* REQUIRED WORK
Lines below containing the word "stackoverflow" should be copied out.

(Collected data)
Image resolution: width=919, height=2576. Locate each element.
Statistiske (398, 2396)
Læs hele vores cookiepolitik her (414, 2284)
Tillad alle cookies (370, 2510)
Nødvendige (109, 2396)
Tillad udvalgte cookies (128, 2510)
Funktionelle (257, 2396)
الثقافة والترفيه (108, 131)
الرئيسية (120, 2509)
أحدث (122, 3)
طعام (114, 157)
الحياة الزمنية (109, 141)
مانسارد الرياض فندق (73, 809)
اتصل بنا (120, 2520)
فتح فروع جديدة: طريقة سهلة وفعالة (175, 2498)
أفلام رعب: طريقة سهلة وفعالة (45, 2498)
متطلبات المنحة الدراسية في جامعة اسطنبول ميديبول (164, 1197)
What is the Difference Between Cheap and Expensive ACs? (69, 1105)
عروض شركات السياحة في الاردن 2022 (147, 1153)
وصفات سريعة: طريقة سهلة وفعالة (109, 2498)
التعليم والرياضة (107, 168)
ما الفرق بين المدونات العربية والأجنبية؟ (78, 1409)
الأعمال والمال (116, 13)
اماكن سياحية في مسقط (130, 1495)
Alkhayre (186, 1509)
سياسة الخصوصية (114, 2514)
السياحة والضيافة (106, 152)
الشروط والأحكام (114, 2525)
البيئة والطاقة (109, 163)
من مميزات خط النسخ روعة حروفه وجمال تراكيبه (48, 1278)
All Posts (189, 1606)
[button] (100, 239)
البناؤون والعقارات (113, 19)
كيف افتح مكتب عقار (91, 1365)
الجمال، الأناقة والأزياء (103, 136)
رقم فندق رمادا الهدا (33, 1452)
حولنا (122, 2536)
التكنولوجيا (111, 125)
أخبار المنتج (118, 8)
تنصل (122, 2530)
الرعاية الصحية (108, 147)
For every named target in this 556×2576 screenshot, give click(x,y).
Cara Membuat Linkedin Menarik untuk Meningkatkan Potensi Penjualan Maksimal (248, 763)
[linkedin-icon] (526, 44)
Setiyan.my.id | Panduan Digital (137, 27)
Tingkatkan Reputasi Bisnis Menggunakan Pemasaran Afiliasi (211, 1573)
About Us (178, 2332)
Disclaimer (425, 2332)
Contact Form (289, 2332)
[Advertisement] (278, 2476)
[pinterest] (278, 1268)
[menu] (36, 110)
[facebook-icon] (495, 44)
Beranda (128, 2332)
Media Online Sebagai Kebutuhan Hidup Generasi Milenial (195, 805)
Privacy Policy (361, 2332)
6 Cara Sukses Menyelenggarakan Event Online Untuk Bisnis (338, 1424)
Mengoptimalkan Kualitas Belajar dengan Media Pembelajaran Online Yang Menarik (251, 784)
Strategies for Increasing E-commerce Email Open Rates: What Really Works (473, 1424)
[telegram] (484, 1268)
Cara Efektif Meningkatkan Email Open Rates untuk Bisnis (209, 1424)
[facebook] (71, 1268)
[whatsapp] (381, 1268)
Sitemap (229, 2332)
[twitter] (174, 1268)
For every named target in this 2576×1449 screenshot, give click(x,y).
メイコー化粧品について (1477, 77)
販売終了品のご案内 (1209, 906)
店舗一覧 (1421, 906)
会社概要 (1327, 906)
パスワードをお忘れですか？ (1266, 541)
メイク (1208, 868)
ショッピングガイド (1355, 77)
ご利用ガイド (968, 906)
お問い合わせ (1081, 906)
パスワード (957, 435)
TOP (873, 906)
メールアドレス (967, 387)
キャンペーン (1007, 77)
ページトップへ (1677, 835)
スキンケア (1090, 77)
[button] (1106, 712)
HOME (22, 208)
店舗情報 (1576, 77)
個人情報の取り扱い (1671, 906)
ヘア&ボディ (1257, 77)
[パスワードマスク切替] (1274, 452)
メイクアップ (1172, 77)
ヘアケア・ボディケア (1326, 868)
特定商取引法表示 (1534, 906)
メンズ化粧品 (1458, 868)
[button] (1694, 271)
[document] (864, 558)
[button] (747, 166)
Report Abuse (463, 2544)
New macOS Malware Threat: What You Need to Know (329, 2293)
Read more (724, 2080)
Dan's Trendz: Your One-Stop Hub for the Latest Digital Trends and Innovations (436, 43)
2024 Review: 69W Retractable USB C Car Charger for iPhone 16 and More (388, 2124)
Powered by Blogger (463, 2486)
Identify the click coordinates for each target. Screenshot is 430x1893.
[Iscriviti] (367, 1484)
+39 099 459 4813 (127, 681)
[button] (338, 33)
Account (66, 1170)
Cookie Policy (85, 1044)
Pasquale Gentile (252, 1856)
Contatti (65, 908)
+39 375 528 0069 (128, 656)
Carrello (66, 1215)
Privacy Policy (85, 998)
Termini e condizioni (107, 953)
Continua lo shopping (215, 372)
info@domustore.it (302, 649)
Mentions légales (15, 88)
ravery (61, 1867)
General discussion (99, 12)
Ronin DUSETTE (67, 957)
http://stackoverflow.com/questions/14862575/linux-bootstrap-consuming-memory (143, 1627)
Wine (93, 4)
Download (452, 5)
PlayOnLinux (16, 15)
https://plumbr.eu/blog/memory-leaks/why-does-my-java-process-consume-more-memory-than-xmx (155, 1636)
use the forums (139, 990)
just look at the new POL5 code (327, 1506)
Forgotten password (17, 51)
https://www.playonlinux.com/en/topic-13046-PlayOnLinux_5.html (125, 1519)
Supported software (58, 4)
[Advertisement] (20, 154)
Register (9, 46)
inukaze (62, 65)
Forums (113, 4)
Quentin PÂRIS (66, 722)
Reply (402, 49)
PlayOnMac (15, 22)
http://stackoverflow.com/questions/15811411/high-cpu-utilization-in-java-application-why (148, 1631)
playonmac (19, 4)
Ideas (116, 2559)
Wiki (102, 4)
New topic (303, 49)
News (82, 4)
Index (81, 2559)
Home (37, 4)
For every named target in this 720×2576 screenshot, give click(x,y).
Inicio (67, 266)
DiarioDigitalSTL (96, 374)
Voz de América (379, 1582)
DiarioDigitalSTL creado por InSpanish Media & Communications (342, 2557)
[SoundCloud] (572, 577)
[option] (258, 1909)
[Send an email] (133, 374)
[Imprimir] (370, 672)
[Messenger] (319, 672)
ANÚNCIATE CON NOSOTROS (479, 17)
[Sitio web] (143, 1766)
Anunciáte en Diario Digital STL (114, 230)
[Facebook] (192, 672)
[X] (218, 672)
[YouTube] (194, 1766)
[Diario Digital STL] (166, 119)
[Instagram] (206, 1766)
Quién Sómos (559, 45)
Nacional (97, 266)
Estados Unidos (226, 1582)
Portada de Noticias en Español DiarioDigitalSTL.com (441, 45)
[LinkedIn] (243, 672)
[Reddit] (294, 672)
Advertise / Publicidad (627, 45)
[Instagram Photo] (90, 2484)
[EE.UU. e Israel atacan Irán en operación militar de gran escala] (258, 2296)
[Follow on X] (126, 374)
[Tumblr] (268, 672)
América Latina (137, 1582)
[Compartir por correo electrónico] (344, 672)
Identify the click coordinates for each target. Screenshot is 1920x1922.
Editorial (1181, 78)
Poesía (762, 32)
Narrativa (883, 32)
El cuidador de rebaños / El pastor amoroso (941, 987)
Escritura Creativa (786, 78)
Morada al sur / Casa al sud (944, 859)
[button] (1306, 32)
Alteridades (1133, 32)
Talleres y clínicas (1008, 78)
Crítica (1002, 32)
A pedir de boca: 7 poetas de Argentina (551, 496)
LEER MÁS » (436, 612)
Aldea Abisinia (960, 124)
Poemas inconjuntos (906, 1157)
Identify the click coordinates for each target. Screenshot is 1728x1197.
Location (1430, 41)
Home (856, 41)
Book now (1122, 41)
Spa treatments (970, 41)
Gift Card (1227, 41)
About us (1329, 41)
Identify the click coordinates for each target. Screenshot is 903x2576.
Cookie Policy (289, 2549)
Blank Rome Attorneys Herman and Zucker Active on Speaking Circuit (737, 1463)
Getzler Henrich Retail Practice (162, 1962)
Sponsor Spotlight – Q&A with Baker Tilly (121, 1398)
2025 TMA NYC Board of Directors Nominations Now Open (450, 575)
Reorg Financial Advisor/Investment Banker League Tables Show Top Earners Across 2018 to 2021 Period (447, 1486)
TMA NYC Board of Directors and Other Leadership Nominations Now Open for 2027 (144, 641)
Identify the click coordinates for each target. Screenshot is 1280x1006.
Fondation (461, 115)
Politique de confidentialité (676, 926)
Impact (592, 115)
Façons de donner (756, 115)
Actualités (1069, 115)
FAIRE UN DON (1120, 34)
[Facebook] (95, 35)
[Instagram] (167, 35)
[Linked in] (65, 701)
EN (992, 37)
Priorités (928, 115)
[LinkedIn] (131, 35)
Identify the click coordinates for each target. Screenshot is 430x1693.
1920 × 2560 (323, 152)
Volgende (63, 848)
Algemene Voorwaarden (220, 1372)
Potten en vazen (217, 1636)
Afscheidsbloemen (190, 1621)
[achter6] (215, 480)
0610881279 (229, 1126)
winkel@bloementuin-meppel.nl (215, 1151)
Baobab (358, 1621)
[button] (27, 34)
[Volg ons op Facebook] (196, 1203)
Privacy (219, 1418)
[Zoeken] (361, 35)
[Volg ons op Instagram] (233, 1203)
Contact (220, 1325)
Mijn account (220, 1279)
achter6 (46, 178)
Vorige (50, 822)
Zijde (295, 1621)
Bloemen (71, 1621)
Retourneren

* RESULT FOR THIS EXERCISE
http://stackoverflow.com/questions/14862575/linux-bootstrap-consuming-memory (143, 1627)
http://stackoverflow.com/questions/15811411/high-cpu-utilization-in-java-application-why (148, 1631)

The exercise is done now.